[Stored entries]
● ● ● ●
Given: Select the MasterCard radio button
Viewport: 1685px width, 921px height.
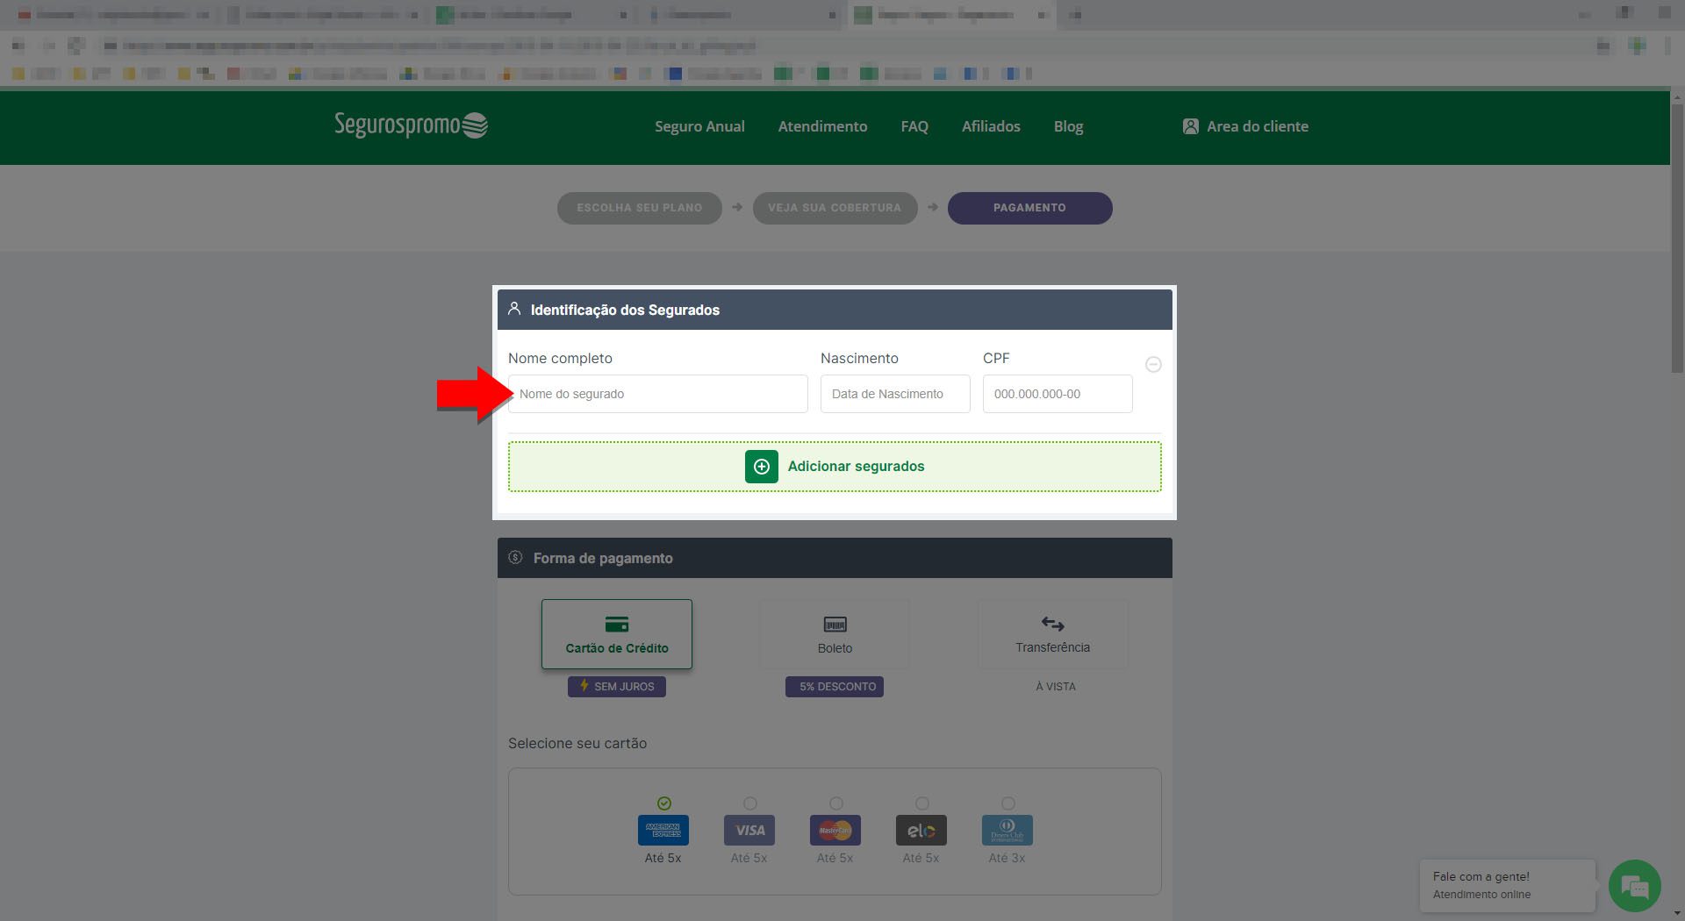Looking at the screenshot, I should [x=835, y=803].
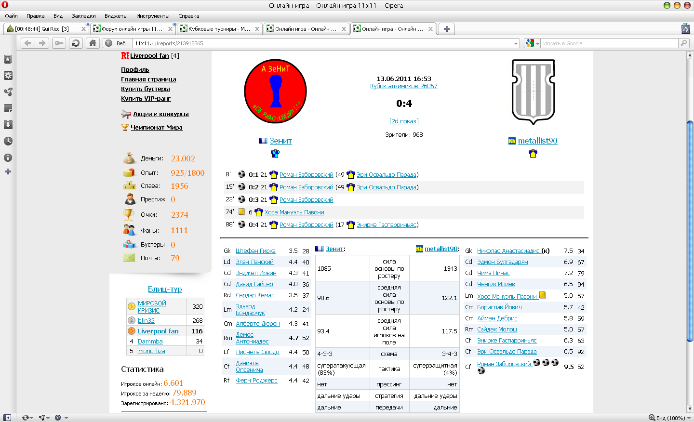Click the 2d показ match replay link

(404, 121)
● ● ● ●
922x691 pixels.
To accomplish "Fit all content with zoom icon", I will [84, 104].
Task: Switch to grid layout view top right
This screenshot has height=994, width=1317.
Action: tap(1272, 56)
● ● ● ●
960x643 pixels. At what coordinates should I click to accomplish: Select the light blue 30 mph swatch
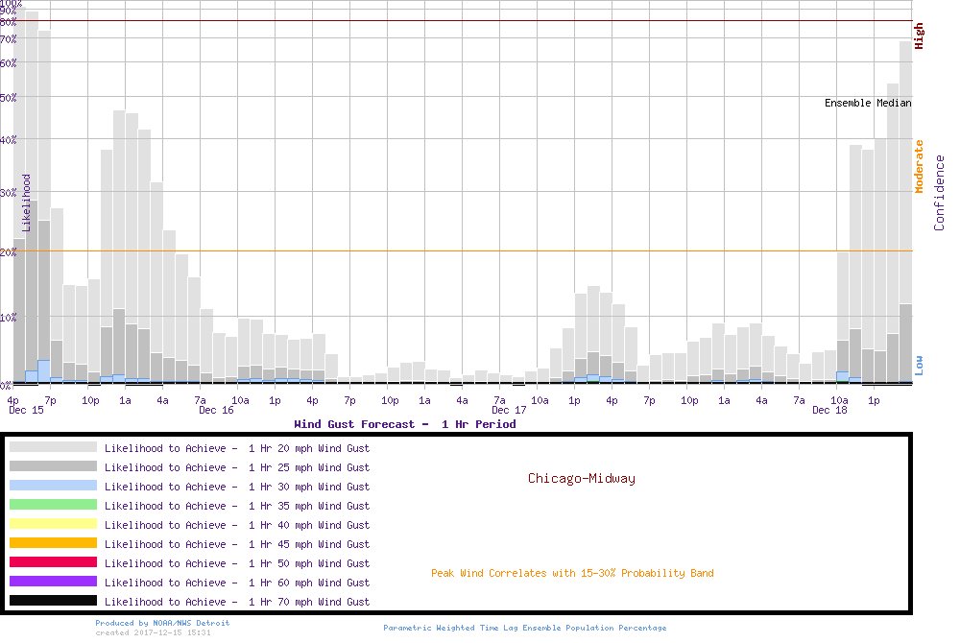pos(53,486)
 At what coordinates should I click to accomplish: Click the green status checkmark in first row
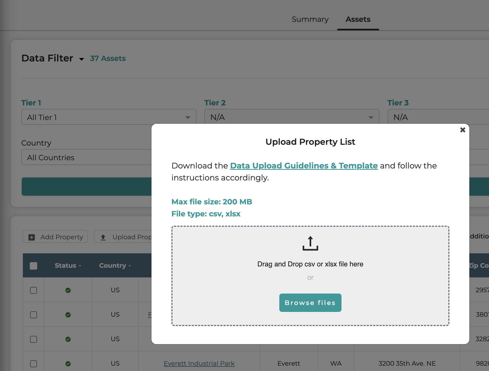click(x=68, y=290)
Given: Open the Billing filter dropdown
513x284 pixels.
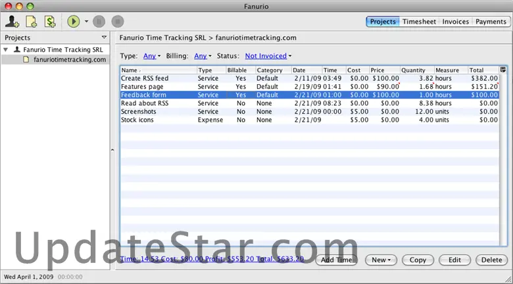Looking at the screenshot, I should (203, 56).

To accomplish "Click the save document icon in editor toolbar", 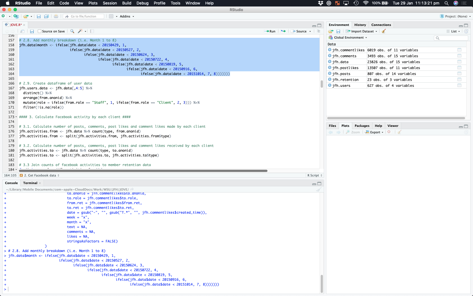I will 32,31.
● ● ● ●
_What the task asks:_ Retype the rows from the line with "922x691 pixels." up to and including the line with "Action: tap(1272, 56)", with every character kept unchanged.

_Complete response:_
922x691 pixels.
To accomplish "Fit all content with zoom icon", I will [84, 104].
Task: Switch to grid layout view top right
This screenshot has height=994, width=1317.
Action: tap(1272, 56)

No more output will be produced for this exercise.